A guerra na Ucrânia deixou de ser apenas um confronto de tanques e artilharia para se tornar um imenso laboratório de voos automatizados. O uso cada vez maior de drones guiados por inteligência artificial está mudando a dinâmica do combate. Diante dessa realidade, a OTAN, a aliança militar ocidental liderada pelos Estados Unidos, precisou mudar seus planos de segurança. Na recente cúpula em Washington, a organização definiu uma nova política de defesa cibernética baseada em inteligência artificial para detectar ameaças e dar respostas automáticas.
No campo de batalha ucraniano, máquinas pequenas e baratas já decidem ataques em frações de segundo. Um drone que custa o equivalente a alguns milhares de dólares pode identificar, perseguir e atingir um alvo militar sem que um humano precise apertar o botão final. É o fim do limite humano de reação. Como a velocidade das máquinas na identificação de alvos passou a ser decisiva, o tempo que um exército leva para responder a um ataque encolheu drasticamente. Essa troca de comandos manuais por robôs inteligentes levanta debates éticos sérios sobre o limite das armas que pensam sozinhas.
A resposta da OTAN veio por causa de uma urgência prática. As Forças Armadas russas e ucranianas usam os drones para quebrar sistemas de comunicação e códigos de segurança inimigos a todo momento. A nova estrutura militar aprovada em Washington funciona como um escudo digital. A aliança militar passou a usar a própria tecnologia para rastrear ataques cibernéticos antes que causem estragos reais. Como bem definiu a Associated Press sobre os debates na cúpula, a inteligência artificial passou a ser o novo padrão para "detecção de ameaças e resposta automatizada".

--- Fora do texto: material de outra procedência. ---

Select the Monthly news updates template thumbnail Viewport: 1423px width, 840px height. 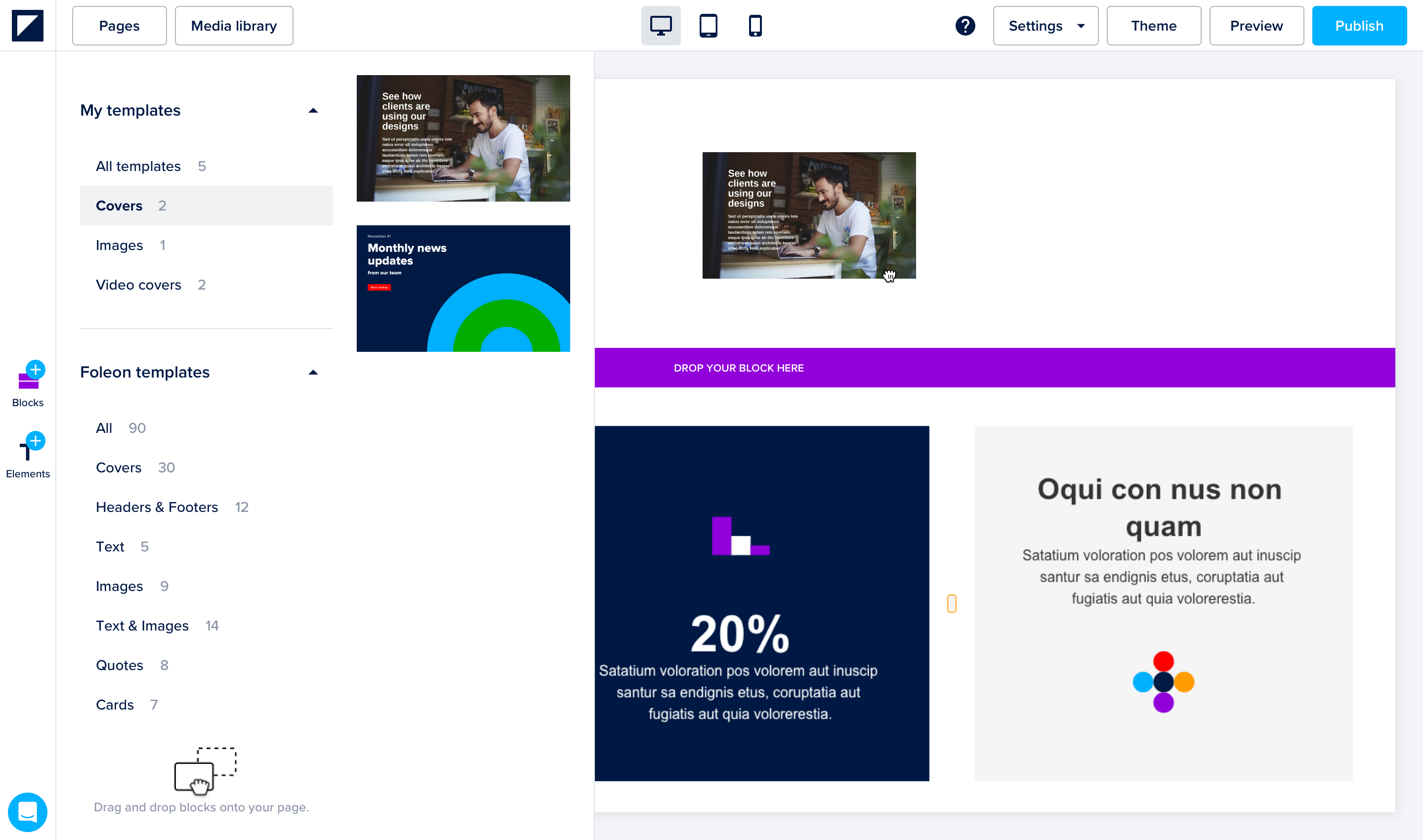pyautogui.click(x=463, y=289)
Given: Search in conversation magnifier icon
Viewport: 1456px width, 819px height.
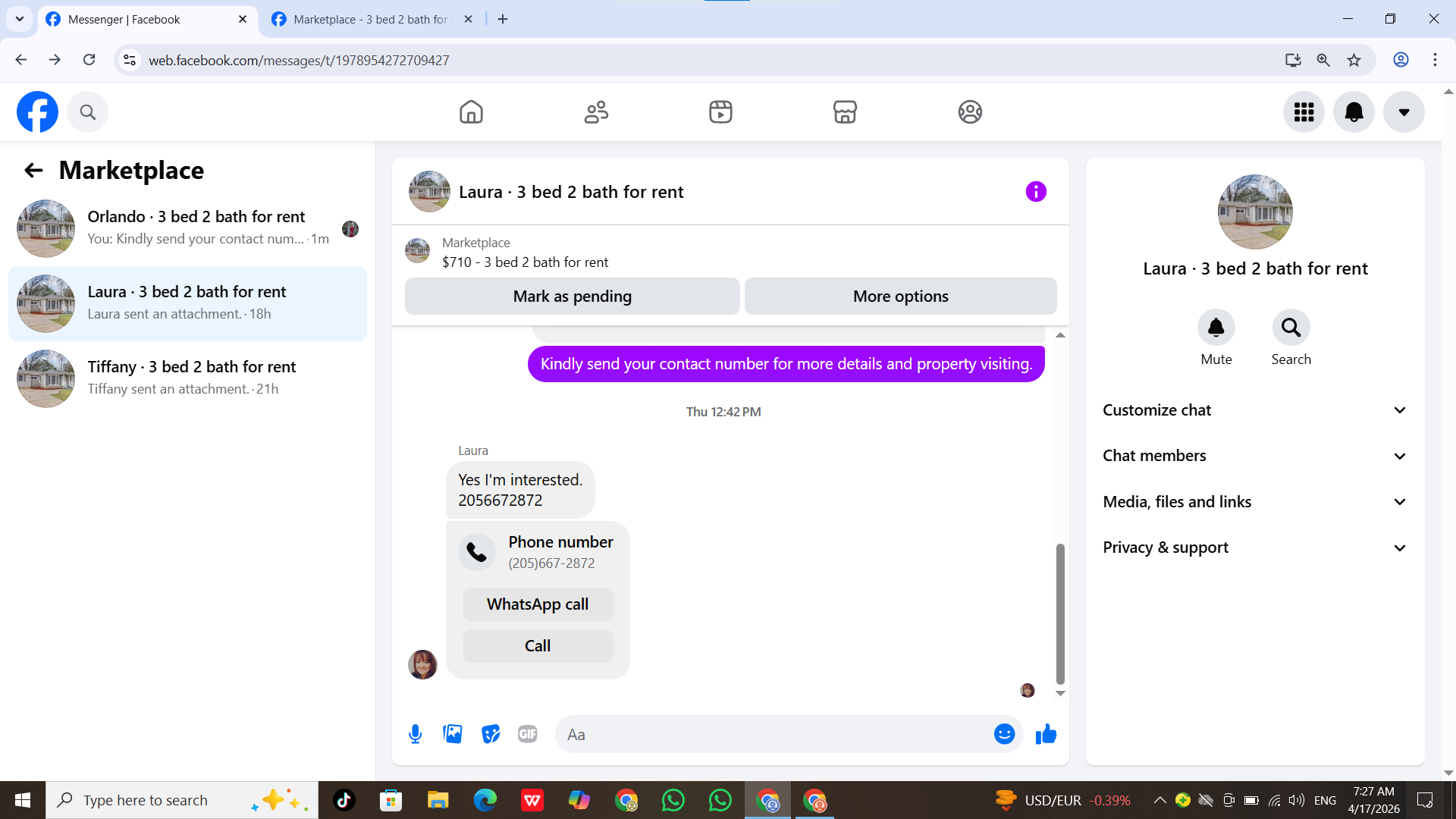Looking at the screenshot, I should [1291, 328].
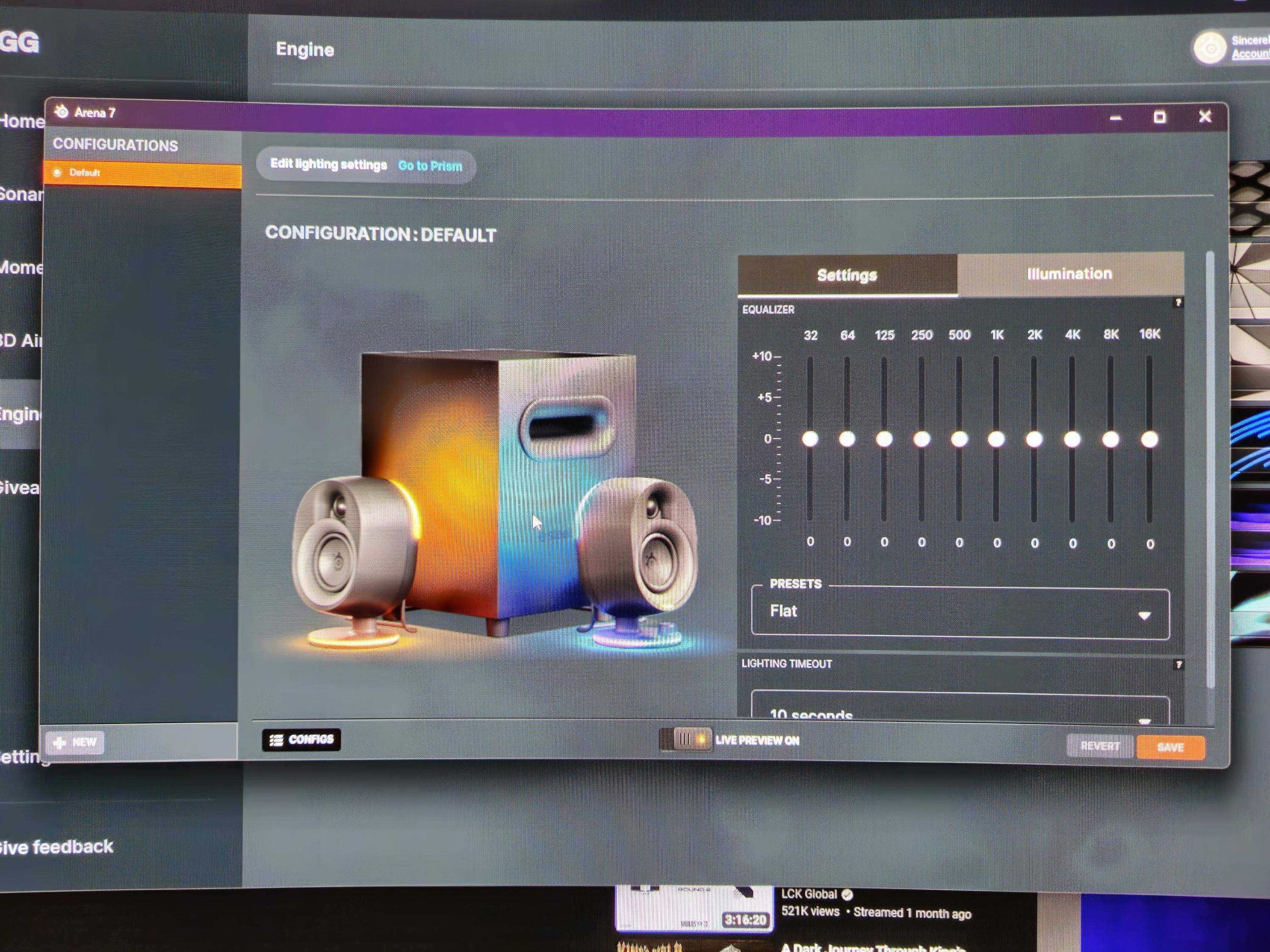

A disputa por drones autônomos redefine a corrida armamentista global. Na prática, os Estados Unidos, a Rússia e a China despejam bilhões de dólares em empresas de tecnologia para criar armas cada vez mais espertas e rápidas. Vence quem tiver o melhor algoritmo e o maior domínio dos dados de combate. O objetivo militar é claro: processar informações do campo de batalha na velocidade da luz para destruir o adversário antes mesmo de ele conseguir mover suas tropas.
Apesar da corrida tecnológica furiosa, não existe um tratado global vigente que regule o uso dessas armas pensantes. Nações desenvolvidas querem manter suas vantagens de pesquisa tecnológica e resistem em assinar acordos que limitem suas invenções. O resultado é que a tecnologia de inteligência artificial avança muito mais rápido do que a diplomacia internacional. Fica cada vez mais difícil criar regras mundiais que proíbam máquinas de decidir sozinhas sobre a vida e a morte em uma guerra.
Por que importa: A militarização da inteligência artificial aquece a disputa global por microchips e componentes eletrônicos de altíssima tecnologia. Como o Brasil importa praticamente todos os semicondutores que consome, essa alta na procura mundial pressiona o preço de bens como celulares e computadores no comércio local. Além disso, quando as maiores economias do mundo desviam fortunas em dinheiro para a indústria bélica, sobram menos recursos para o comércio e para investimentos em países em desenvolvimento, o que dificulta o crescimento econômico brasileiro.